Native to Central and South America, dahlias are grown from tubers and perform best in full sun. Their flowers often symbolize kindness and elegance. Once gardeners start growing dahlias, they often try more and more different varieties in the coming years.
Decorative: Available in a wide range of flower forms, Decorative Dahlias fit a variety of gardening styles and color schemes. Flower form can range from single and double, to ball and cactus types. Their size, too, can vary from a few inches to several inches across.
Powder-Puff: Some of the most distinctive flowers available, Powder-Puff or Anemone dahlias have a captivating form. A ring of large ray florets circle a central disc comprised of small disc florets.
Single flowering: Often a favorite of pollinators, Single Flowered dahlias comprise a solitary row of either flat or slightly recurved ray florets surrounding a central disc. These dahlia flowers are 2-5 inches wide and feature eye-catchy single or bicolor patterns.
Ball: Unique, orb-shaped blooms make Ball dahlias a favorite in the garden or the vase. Giant Ball dahlias measure up to 5 ½" across and give mass plantings a distinctive polka dot effect.
Dinnerplate: When gardeners mention dahlias, these often come to mind. The huge blooms reach 6-10 inches across—and a single flower can fill a vase. Because of their flower size, Dinnerplate dahlias often require staking.
Cactus: Featuring tightly rolled petals, Cactus dahlias look like they have "spikes." Available in an array of colors, they add plenty of pizzazz to summer landscapes and cut-flower displays.
Other Dahlias: There are lots of other dahlias to consider. If growing flowers for cut flowers, consider Karma dahlias that were specifically developed for the cut-flower market. Patio and Border dahlias are lower growing dahlias.
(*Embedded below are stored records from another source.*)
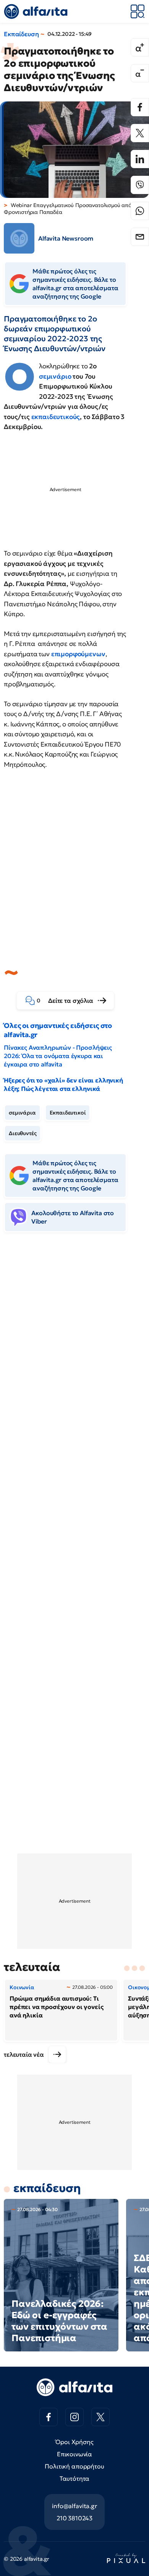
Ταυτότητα (75, 2478)
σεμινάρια (22, 1112)
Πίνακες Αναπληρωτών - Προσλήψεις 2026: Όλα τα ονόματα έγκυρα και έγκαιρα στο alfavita (58, 1056)
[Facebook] (140, 107)
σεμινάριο (56, 376)
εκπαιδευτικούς (55, 417)
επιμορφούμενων (78, 654)
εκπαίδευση (47, 2188)
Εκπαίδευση (21, 34)
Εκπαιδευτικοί (68, 1112)
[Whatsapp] (140, 211)
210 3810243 (74, 2518)
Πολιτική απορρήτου (74, 2466)
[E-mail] (140, 237)
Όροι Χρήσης (74, 2442)
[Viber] (140, 185)
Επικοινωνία (74, 2454)
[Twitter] (140, 133)
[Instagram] (74, 2417)
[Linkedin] (140, 159)
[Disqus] (74, 1355)
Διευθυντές (22, 1133)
Dahlias are tender perennials that are planted in the late spring, after all danger of frost has passed. Northern gardeners often start dahlia tubers indoors about 4 weeks before the last spring frost date and then transplant them outdoors when temperatures warm. If you plan to grow dahlias, order dahlia tubers in late winter to early spring for the best selection. Oftentimes, popular varieties sell out quickly.
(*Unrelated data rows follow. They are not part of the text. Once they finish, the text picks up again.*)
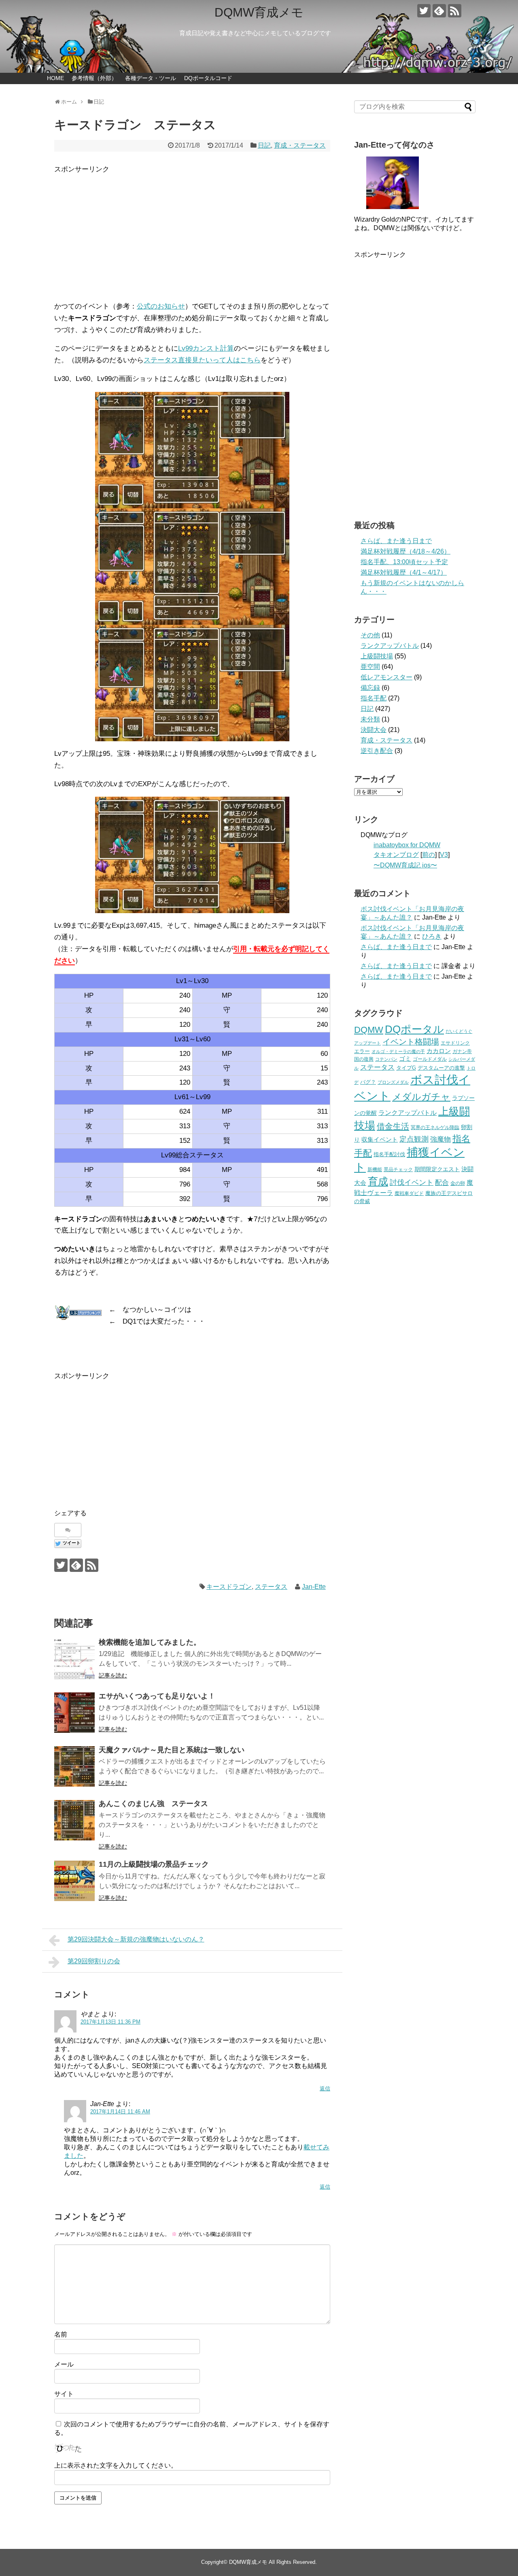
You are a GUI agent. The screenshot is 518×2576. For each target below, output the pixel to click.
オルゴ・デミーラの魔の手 (398, 1051)
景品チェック (398, 1169)
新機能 (374, 1169)
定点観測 (414, 1139)
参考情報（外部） (94, 78)
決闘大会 (373, 729)
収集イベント (379, 1139)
Dahlias can be grown in zones 3-10. However, they are only hardy, or able to stay in the ground over winter, in zones 9-10. In zones 3-8, dahlia tubers must be dug up or lifted in the fall. You can find your grow zone using our zone finder.
Dahlias grow best in full sun. While they can be grown in partial shade, they don't flower as well. Dahlias also perform best in well-drained, slightly acidic soil. If you are growing taller dahlias or Dinnerplate dahlias, they should be staked. Placing the stakes is best done at planting time.
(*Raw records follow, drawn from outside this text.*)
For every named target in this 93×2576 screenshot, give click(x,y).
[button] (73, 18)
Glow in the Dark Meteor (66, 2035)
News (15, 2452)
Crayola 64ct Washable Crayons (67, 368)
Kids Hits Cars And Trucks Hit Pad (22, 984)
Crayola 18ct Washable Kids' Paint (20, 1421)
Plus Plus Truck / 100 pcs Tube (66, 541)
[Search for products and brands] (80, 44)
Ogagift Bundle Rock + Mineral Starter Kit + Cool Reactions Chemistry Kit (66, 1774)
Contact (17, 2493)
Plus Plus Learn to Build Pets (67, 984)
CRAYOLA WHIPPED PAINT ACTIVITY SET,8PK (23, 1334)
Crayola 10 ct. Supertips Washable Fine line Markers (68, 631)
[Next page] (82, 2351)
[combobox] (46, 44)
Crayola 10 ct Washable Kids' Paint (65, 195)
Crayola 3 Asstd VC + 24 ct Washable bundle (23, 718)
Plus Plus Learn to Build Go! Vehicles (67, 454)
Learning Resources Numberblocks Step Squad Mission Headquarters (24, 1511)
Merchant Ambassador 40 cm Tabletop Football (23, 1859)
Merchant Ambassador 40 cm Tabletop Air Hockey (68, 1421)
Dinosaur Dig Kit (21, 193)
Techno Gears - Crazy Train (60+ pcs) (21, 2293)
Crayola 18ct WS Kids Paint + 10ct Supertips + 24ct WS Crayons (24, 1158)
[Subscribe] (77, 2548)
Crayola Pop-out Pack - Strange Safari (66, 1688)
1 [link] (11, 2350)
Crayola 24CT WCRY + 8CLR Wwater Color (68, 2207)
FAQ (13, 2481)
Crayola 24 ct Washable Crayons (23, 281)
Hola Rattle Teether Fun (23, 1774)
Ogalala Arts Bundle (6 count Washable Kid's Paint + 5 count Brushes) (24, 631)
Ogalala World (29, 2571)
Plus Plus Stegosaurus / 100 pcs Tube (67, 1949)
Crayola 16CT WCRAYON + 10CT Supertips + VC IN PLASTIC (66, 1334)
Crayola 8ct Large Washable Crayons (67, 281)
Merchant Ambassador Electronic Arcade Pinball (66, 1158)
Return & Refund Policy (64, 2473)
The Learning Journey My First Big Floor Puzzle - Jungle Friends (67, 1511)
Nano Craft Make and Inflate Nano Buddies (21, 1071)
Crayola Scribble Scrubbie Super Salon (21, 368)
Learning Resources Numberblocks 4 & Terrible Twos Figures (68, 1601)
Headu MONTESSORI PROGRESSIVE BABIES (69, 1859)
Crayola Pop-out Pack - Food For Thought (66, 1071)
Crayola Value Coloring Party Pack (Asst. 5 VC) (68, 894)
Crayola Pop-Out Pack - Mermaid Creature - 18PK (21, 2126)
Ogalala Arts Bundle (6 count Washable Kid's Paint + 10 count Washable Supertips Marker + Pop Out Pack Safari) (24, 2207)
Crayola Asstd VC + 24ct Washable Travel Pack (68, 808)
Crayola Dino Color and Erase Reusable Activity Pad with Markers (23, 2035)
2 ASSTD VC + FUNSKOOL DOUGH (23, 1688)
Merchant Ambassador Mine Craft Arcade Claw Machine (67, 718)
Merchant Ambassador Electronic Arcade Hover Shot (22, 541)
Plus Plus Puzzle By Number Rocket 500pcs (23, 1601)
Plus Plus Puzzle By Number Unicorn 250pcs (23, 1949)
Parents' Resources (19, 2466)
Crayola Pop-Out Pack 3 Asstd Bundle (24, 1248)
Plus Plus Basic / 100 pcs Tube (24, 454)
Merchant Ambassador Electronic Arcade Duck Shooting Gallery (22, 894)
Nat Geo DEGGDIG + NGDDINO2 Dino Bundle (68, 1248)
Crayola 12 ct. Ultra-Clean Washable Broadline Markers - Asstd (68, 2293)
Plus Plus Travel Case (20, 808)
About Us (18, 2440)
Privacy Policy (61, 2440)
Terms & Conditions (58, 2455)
If starting dahlias indoors, plant dahlia tubers in individual pots with damp peat moss and vermiculite.
If planting dahlia tubers outdoors, wait until all danger of frost has passed. Dig the soil to a depth of 12" and mix in peat moss or compost. Replace about half of the soil and then place the tubers flat. Cover with remaining soil. Tubers should be spaced 12-36" apart, depending on the variety. Water immediate after planting, and then don't water again until shoots appear. Install stakes at the time of planting.
When planting, make sure you have a good shovel and either peat moss or compost to mix into the soil. Using an all-natural, slow-release fertilizer, like Van Bourgondien 100% Natural Bulb Food, can also give dahlias a boost. For taller varieties, you'll also need stakes.
Once shoots appear, dahlias need about 1" of rainfall weekly.
For larger flowers, pinch and disbud the side buds so that the central bloom can develop. Removing spent flower stems encourages new growth and a fuller appearance.
In areas with winter freeze, carefully dig the tubers in fall after the frost kills the foliage. Cut the stalk approximately 3" above the tuber. Dahlias should be dried for only a couple of hours before storing in plastic-lined shallow boxes with a blanket of vermiculite or peat moss. Store in a dry place that's about 40-45 degrees.